After his first painting, a portrait, was accepted at the Salon of 1840, Millet returned to Cherbourg to begin a career as a portrait painter. However, the following year he married Pauline-Virginie Ono, and they moved to Paris. After rejections at the Salon of 1843 and Pauline's death by consumption, Millet returned again to Cherbourg. In 1845 Millet moved to Le Havre with Catherine Lemaire, whom he would marry in a civil ceremony in 1853; they would have nine children, and remain together for the rest of Millet's life. In Le Havre he painted portraits and small genre pieces for several months, before moving back to Paris.

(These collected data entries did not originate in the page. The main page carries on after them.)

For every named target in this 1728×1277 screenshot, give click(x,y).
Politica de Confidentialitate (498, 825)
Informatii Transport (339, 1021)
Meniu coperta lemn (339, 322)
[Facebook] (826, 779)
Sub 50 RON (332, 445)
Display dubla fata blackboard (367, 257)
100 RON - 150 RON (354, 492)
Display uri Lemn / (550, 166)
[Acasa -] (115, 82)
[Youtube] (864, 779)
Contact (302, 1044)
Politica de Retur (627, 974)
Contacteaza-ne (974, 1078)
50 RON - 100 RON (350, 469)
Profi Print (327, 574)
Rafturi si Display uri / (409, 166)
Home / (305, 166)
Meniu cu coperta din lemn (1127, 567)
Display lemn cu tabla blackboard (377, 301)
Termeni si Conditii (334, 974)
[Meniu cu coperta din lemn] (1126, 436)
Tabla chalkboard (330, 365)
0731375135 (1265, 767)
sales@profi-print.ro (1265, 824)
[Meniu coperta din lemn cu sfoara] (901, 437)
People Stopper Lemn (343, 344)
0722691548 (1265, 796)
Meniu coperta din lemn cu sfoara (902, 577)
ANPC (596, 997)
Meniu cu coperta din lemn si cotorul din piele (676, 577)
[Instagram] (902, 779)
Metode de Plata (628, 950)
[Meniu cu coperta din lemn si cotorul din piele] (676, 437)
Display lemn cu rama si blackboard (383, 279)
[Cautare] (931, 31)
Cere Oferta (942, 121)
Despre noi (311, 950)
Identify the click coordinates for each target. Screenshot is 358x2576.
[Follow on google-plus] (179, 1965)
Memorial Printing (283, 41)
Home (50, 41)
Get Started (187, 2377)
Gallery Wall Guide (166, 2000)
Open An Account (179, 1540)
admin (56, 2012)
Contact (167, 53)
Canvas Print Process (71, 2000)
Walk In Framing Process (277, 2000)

It was in Paris in the middle 1840s that Millet befriended Constant Troyon, Narcisse Diaz, Charles Jacque, and Theodore Rousseau, artists who, like Millet, would become associated with the Barbizon school; Honor?? Daumier, whose figure draftsmanship would influence Millet's subsequent rendering of peasant subjects; and Alfred Sensier, a government bureaucrat who would become a lifelong supporter and eventually the artist's biographer. In 1847 his first Salon success came with the exhibition of a painting Oedipus Taken down from the Tree, and in 1848 his Winnower was bought by the government.